PROBLEM DETAILS:
Can you copy out every one of the lines below, character for character, changing nothing?

WORKING DATA:

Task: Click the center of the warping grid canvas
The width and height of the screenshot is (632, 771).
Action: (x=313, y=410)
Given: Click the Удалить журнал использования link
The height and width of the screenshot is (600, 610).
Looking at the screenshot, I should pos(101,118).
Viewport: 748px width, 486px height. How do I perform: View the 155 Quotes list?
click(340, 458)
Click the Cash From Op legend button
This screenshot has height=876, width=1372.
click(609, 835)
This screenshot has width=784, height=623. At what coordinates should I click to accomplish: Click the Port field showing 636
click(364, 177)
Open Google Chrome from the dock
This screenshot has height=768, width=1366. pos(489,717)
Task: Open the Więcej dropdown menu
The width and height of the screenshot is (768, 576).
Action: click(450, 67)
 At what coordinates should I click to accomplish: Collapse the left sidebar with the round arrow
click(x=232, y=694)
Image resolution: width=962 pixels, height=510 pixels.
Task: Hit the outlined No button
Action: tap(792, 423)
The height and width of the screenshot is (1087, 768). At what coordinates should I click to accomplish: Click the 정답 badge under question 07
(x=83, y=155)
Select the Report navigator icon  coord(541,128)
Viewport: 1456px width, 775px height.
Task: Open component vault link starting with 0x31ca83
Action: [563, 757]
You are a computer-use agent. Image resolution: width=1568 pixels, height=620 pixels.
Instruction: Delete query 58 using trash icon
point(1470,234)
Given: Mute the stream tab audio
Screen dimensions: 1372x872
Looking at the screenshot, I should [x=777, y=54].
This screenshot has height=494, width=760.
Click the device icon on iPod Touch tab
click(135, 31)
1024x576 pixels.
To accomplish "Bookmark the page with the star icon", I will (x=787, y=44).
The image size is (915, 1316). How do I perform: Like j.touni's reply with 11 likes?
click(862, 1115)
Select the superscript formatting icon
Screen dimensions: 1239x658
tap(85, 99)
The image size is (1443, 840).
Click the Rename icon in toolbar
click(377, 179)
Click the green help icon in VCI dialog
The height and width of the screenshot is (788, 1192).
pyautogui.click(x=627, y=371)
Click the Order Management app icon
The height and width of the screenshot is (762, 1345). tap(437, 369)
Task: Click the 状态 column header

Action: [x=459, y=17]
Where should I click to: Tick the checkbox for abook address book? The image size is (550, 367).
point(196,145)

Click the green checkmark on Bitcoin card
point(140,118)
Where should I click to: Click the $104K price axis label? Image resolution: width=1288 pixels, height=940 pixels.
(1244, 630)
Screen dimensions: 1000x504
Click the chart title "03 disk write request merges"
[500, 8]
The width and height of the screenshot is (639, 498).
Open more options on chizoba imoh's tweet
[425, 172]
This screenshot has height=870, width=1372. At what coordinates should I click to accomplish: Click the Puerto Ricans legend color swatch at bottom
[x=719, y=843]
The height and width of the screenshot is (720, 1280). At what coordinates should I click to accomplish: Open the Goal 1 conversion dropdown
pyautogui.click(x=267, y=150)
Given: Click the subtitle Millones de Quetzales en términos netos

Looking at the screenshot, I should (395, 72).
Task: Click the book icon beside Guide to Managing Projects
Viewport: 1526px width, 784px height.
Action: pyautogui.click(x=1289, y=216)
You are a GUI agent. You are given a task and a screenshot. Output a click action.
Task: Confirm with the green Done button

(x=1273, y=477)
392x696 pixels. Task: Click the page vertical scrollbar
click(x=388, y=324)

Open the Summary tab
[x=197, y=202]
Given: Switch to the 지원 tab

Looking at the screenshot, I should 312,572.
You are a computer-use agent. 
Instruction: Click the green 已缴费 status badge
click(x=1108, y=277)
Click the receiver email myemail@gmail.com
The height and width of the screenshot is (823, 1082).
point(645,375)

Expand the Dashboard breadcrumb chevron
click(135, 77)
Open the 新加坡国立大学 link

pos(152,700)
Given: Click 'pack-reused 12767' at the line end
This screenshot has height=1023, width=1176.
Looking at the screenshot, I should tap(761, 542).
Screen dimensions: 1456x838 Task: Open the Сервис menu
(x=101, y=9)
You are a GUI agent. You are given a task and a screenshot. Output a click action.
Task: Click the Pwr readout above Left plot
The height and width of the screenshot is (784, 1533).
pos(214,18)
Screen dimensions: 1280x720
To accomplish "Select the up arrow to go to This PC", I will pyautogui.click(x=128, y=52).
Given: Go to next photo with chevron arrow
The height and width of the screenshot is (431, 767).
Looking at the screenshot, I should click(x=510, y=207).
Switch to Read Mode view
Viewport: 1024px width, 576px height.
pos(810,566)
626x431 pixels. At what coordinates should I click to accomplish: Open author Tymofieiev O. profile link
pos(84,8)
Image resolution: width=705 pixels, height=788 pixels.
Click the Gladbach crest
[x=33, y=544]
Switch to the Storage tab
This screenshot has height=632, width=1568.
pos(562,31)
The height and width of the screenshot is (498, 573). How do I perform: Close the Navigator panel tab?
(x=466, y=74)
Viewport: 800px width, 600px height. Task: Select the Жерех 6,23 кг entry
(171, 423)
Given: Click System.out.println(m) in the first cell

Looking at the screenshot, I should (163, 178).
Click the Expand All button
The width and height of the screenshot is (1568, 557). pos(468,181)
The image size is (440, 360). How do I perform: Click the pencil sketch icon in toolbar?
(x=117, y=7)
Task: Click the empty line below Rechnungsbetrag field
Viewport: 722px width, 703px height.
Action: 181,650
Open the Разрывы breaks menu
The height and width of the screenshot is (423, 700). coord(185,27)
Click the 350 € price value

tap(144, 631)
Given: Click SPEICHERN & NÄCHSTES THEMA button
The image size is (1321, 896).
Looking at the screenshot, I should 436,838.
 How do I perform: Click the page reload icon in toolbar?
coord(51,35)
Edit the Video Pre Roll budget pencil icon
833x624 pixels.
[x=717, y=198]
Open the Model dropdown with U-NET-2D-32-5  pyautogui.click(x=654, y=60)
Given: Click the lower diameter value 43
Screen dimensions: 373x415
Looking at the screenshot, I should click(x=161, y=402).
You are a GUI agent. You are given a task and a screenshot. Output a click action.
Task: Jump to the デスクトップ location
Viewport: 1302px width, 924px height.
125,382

TASK RESPONSE:
Task: Click the center of the warping grid canvas
The width and height of the screenshot is (632, 771).
Action: (x=313, y=410)
Given: Click the Удалить журнал использования link
The height and width of the screenshot is (600, 610).
Looking at the screenshot, I should pos(101,118).
Viewport: 748px width, 486px height. How do I perform: View the 155 Quotes list?
click(340, 458)
Click the Cash From Op legend button
This screenshot has height=876, width=1372.
click(609, 835)
This screenshot has width=784, height=623. At what coordinates should I click to accomplish: Click the Port field showing 636
click(364, 177)
Open Google Chrome from the dock
This screenshot has height=768, width=1366. pos(489,717)
Task: Open the Więcej dropdown menu
The width and height of the screenshot is (768, 576).
Action: click(450, 67)
 At what coordinates should I click to accomplish: Collapse the left sidebar with the round arrow
click(x=232, y=694)
Image resolution: width=962 pixels, height=510 pixels.
Task: Hit the outlined No button
Action: tap(792, 423)
The height and width of the screenshot is (1087, 768). At what coordinates should I click to accomplish: Click the 정답 badge under question 07
(x=83, y=155)
Select the Report navigator icon  coord(541,128)
Viewport: 1456px width, 775px height.
Task: Open component vault link starting with 0x31ca83
Action: [563, 757]
You are a computer-use agent. Image resolution: width=1568 pixels, height=620 pixels.
Instruction: Delete query 58 using trash icon
point(1470,234)
Given: Mute the stream tab audio
Screen dimensions: 1372x872
Looking at the screenshot, I should [x=777, y=54].
This screenshot has height=494, width=760.
Click the device icon on iPod Touch tab
click(135, 31)
1024x576 pixels.
To accomplish "Bookmark the page with the star icon", I will (x=787, y=44).
The image size is (915, 1316). How do I perform: Like j.touni's reply with 11 likes?
click(862, 1115)
Select the superscript formatting icon
Screen dimensions: 1239x658
tap(85, 99)
The image size is (1443, 840).
Click the Rename icon in toolbar
click(377, 179)
Click the green help icon in VCI dialog
The height and width of the screenshot is (788, 1192).
pyautogui.click(x=627, y=371)
Click the Order Management app icon
The height and width of the screenshot is (762, 1345). tap(437, 369)
Task: Click the 状态 column header

Action: [x=459, y=17]
Where should I click to: Tick the checkbox for abook address book? The image size is (550, 367).
point(196,145)

Click the green checkmark on Bitcoin card
point(140,118)
Where should I click to: Click the $104K price axis label? Image resolution: width=1288 pixels, height=940 pixels.
(1244, 630)
Screen dimensions: 1000x504
Click the chart title "03 disk write request merges"
[500, 8]
The width and height of the screenshot is (639, 498).
Open more options on chizoba imoh's tweet
[425, 172]
This screenshot has height=870, width=1372. At what coordinates should I click to accomplish: Click the Puerto Ricans legend color swatch at bottom
[x=719, y=843]
The height and width of the screenshot is (720, 1280). At what coordinates should I click to accomplish: Open the Goal 1 conversion dropdown
pyautogui.click(x=267, y=150)
Given: Click the subtitle Millones de Quetzales en términos netos

Looking at the screenshot, I should (395, 72).
Task: Click the book icon beside Guide to Managing Projects
Viewport: 1526px width, 784px height.
Action: pyautogui.click(x=1289, y=216)
You are a GUI agent. You are given a task and a screenshot. Output a click action.
Task: Confirm with the green Done button

(x=1273, y=477)
392x696 pixels. Task: Click the page vertical scrollbar
click(x=388, y=324)

Open the Summary tab
[x=197, y=202]
Given: Switch to the 지원 tab

Looking at the screenshot, I should 312,572.
You are a computer-use agent. 
Instruction: Click the green 已缴费 status badge
click(x=1108, y=277)
Click the receiver email myemail@gmail.com
The height and width of the screenshot is (823, 1082).
point(645,375)

Expand the Dashboard breadcrumb chevron
click(135, 77)
Open the 新加坡国立大学 link

pos(152,700)
Given: Click 'pack-reused 12767' at the line end
This screenshot has height=1023, width=1176.
Looking at the screenshot, I should tap(761, 542).
Screen dimensions: 1456x838 Task: Open the Сервис menu
(x=101, y=9)
You are a GUI agent. You are given a task and a screenshot. Output a click action.
Task: Click the Pwr readout above Left plot
The height and width of the screenshot is (784, 1533).
pos(214,18)
Screen dimensions: 1280x720
To accomplish "Select the up arrow to go to This PC", I will pyautogui.click(x=128, y=52).
Given: Go to next photo with chevron arrow
The height and width of the screenshot is (431, 767).
Looking at the screenshot, I should click(x=510, y=207).
Switch to Read Mode view
Viewport: 1024px width, 576px height.
pos(810,566)
626x431 pixels. At what coordinates should I click to accomplish: Open author Tymofieiev O. profile link
pos(84,8)
Image resolution: width=705 pixels, height=788 pixels.
Click the Gladbach crest
[x=33, y=544]
Switch to the Storage tab
This screenshot has height=632, width=1568.
pos(562,31)
The height and width of the screenshot is (498, 573). How do I perform: Close the Navigator panel tab?
(x=466, y=74)
Viewport: 800px width, 600px height. Task: Select the Жерех 6,23 кг entry
(171, 423)
Given: Click System.out.println(m) in the first cell

Looking at the screenshot, I should (163, 178).
Click the Expand All button
The width and height of the screenshot is (1568, 557). pos(468,181)
The image size is (440, 360). How do I perform: Click the pencil sketch icon in toolbar?
(x=117, y=7)
Task: Click the empty line below Rechnungsbetrag field
Viewport: 722px width, 703px height.
Action: 181,650
Open the Разрывы breaks menu
The height and width of the screenshot is (423, 700). coord(185,27)
Click the 350 € price value

tap(144, 631)
Given: Click SPEICHERN & NÄCHSTES THEMA button
The image size is (1321, 896).
Looking at the screenshot, I should 436,838.
 How do I perform: Click the page reload icon in toolbar?
coord(51,35)
Edit the Video Pre Roll budget pencil icon
833x624 pixels.
[x=717, y=198]
Open the Model dropdown with U-NET-2D-32-5  pyautogui.click(x=654, y=60)
Given: Click the lower diameter value 43
Screen dimensions: 373x415
Looking at the screenshot, I should click(x=161, y=402).
You are a GUI agent. You are given a task and a screenshot. Output a click action.
Task: Jump to the デスクトップ location
Viewport: 1302px width, 924px height.
125,382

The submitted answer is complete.